Work request: From top to bottom, restate the entries below word for word.

Data for this exercise:
====

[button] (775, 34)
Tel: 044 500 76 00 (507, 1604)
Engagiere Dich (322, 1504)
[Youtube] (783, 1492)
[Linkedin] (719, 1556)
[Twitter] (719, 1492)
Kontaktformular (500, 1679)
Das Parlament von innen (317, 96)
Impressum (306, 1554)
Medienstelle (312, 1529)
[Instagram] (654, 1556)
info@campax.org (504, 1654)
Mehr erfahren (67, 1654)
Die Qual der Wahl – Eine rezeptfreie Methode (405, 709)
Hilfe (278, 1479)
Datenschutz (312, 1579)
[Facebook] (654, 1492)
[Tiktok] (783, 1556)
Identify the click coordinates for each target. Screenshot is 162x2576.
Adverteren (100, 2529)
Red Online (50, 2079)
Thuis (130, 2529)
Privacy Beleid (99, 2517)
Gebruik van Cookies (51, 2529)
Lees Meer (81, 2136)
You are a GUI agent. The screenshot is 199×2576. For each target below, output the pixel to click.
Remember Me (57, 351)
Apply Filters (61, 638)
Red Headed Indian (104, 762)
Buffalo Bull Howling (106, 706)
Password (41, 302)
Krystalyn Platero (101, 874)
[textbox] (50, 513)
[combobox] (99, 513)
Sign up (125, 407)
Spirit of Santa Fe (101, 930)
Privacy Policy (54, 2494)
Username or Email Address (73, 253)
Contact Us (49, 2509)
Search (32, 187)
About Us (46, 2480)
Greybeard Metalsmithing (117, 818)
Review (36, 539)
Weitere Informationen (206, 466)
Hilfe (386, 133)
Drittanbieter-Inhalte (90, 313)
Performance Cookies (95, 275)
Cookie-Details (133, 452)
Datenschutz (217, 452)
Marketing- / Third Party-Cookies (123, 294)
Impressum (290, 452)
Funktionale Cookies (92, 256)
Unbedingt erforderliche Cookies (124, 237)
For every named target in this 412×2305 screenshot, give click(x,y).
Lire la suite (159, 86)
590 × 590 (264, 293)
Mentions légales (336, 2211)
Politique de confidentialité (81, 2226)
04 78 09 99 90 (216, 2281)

====

Problem solution:
[button] (775, 34)
Tel: 044 500 76 00 (507, 1604)
Engagiere Dich (322, 1504)
[Youtube] (783, 1492)
[Linkedin] (719, 1556)
[Twitter] (719, 1492)
Kontaktformular (500, 1679)
Das Parlament von innen (317, 96)
Impressum (306, 1554)
Medienstelle (312, 1529)
[Instagram] (654, 1556)
info@campax.org (504, 1654)
Mehr erfahren (67, 1654)
Die Qual der Wahl – Eine rezeptfreie Methode (405, 709)
Hilfe (278, 1479)
Datenschutz (312, 1579)
[Facebook] (654, 1492)
[Tiktok] (783, 1556)
Identify the click coordinates for each target. Screenshot is 162x2576.
Adverteren (100, 2529)
Red Online (50, 2079)
Thuis (130, 2529)
Privacy Beleid (99, 2517)
Gebruik van Cookies (51, 2529)
Lees Meer (81, 2136)
You are a GUI agent. The screenshot is 199×2576. For each target below, output the pixel to click.
Remember Me (57, 351)
Apply Filters (61, 638)
Red Headed Indian (104, 762)
Buffalo Bull Howling (106, 706)
Password (41, 302)
Krystalyn Platero (101, 874)
[textbox] (50, 513)
[combobox] (99, 513)
Sign up (125, 407)
Spirit of Santa Fe (101, 930)
Privacy Policy (54, 2494)
Username or Email Address (73, 253)
Contact Us (49, 2509)
Search (32, 187)
About Us (46, 2480)
Greybeard Metalsmithing (117, 818)
Review (36, 539)
Weitere Informationen (206, 466)
Hilfe (386, 133)
Drittanbieter-Inhalte (90, 313)
Performance Cookies (95, 275)
Cookie-Details (133, 452)
Datenschutz (217, 452)
Marketing- / Third Party-Cookies (123, 294)
Impressum (290, 452)
Funktionale Cookies (92, 256)
Unbedingt erforderliche Cookies (124, 237)
For every named target in this 412×2305 screenshot, give click(x,y).
Lire la suite (159, 86)
590 × 590 (264, 293)
Mentions légales (336, 2211)
Politique de confidentialité (81, 2226)
04 78 09 99 90 (216, 2281)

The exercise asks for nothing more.